Notons tout de même, que sur l’ensemble des PDR attribués, Southbridge a répondu à deux appels d’offres seulement : Celui de Guelmim-Oued-Noun qu’il a remporté et celui de l’Oriental pour lequel le cabinet a soumissionné en groupement avec BETAF et dont il a été évincé à l’issue de l’examen de l’offre technique.
Ci-dessous une compilation de différentes offres financières formulées par les différents cabinets soumissionnaires. En rouge, les adjudicataires de chaque marché. Précisons que Casablanca n’a pas communiqué les offres financières des concurrents non retenus.
Les appels d’offres favorisent la note technique au détriment de la note financière
Pour mieux comprendre comment les régions choisissent ces cabinets, nous nous sommes intéressés aux critères de sélection, notamment la composition de la note globale et la balance entre les notes techniques et financières.
La note globale se base sur l’addition des notes techniques et financières, selon des coefficients choisis par chaque région. La formule la plus prisée (6 régions sur 12) donne un coefficient de 0,8 à la note technique, contre 0,2 pour la note financière. C’est également celle adoptée par la région Guelmim-Oued Noun.
A l’autre extrémité, on retrouve la région Casablanca-Settat, qui donne un coefficient de 0,6 à la note technique, contre 0,4 pour la note financière. Les autres régions se situent à l’intérieur de cet intervalle.
La formule pour calculer la note financière est la suivante : 100 × (prix de l’offre du moins disant/prix de l’offre du candidat). Ceci donne un avantage aux offres les moins chères, notamment l’offre la moins disante qui aura une note de 100. Toutefois, vu les faibles coefficients accordés à la note financière, elle ne compte pas beaucoup dans la note globale.
Quant à la note technique, elle est sur 100 points et se calcule à travers une grille qui, pour simplifier, est partagée la plupart des cas principalement entre deux rubriques, l’offre méthodologique et la qualité des ressources humaines mobilisées. Une grande différence entre les régions est à relever à ce niveau.

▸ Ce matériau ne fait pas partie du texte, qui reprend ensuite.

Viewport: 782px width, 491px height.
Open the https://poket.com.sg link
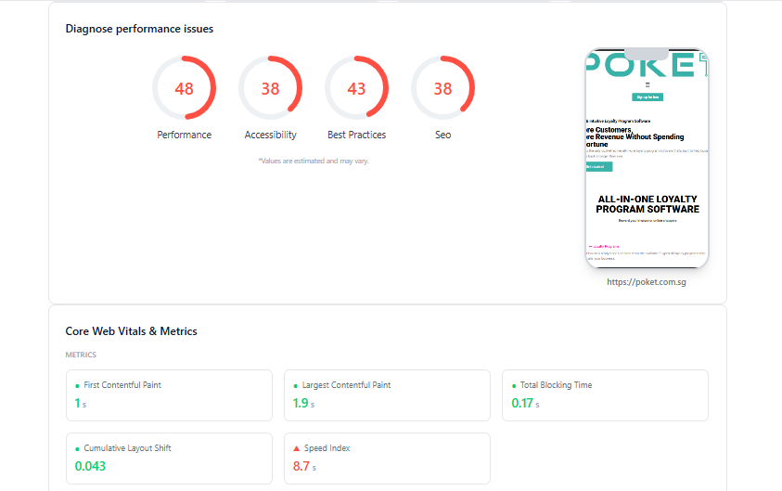(647, 282)
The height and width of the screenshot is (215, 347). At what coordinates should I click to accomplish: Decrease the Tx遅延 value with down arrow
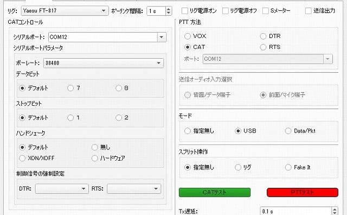335,213
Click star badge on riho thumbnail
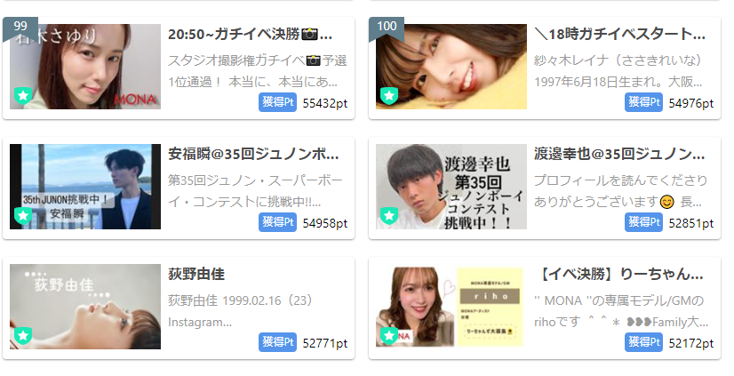The width and height of the screenshot is (734, 376). click(389, 336)
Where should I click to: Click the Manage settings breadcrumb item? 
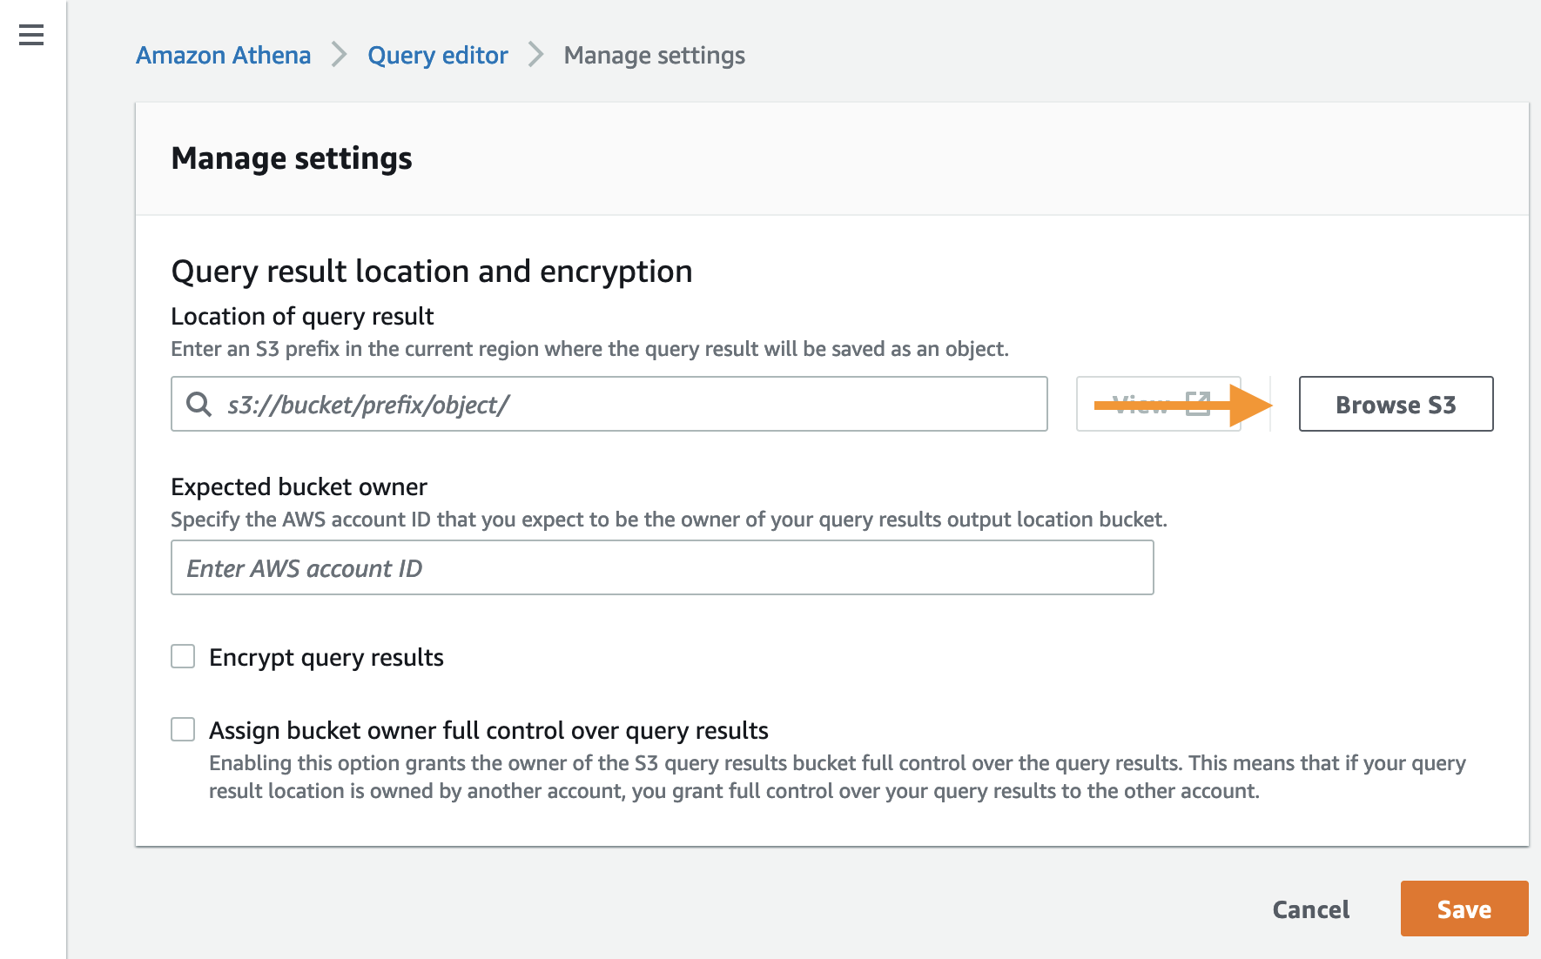pyautogui.click(x=654, y=55)
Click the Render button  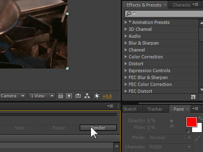(x=98, y=128)
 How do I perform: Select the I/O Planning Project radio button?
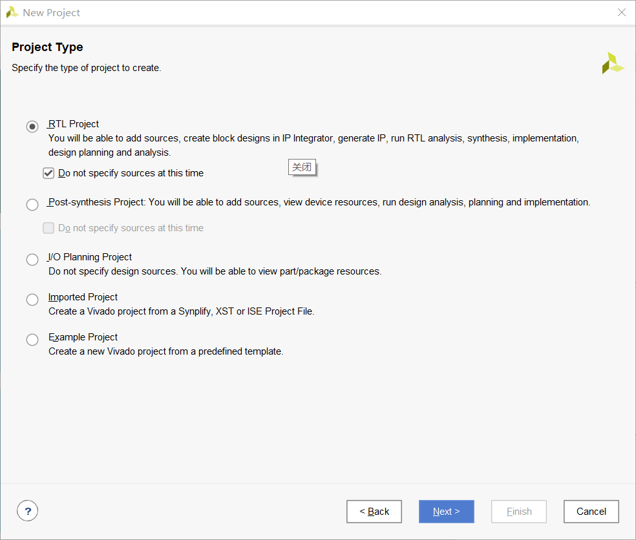pyautogui.click(x=32, y=260)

La rubrique de l’offre méthodologique comporte principalement l’approche proposée par le prestataire pour conduire. Elle doit donc refléter la bonne compréhension de la demande formulée par l’appel d’offres et la pertinence de l’approche et des méthodes proposées. Elle peut même fournir des indices sur les orientations que pourrait prendre le PDR.
L’évaluation de la qualité des ressources humaines se fait principalement sur la base du profil des experts proposés. Des points sont octroyés à chaque profil à chaque fois qu’il coche des cases sur la grille de notation. Ces cases sont relatives aux diplômes dont dispose l’expert et à l’expérience qu’il a en termes de missions similaires à ce qui lui ai demandé.
Dans ces missions d’accompagnement stratégique où la matière grise et l’expérience sont prisées, l’évaluation aussi cadrée soit-elle comporte une part de subjectivité. Cette subjectivité, on la retrouve dans la clé de répartition de la note technique elle-même jusqu’à l’évaluation de l’équipe qui se fait sur l’étude des CV ou de la méthodologie adoptée.
Par exemple, sur les 100 points de la note technique, la part de la qualité des ressources humaines fluctue entre 25 points (Rabat-Salé-Kénitra) et 85 points (Béni Mellal-Khénifra). A Guelmim-Oued-Noun, cette part est de 40 points.
Notons aussi que pour réussir l’étape de l’étude du dossier technique et passer à l’ouverture des plis de l’offre financière, les cabinets doivent parvenir à un seuil qui, bien souvent, est défini à 70 points de la note technique. En dessous, ils sont écartés.
Médias24 suivra l’exécution de ce marché et l’accompagnement qui sera fait par le cabinet conseil, avec l’accord de ce dernier et de la région.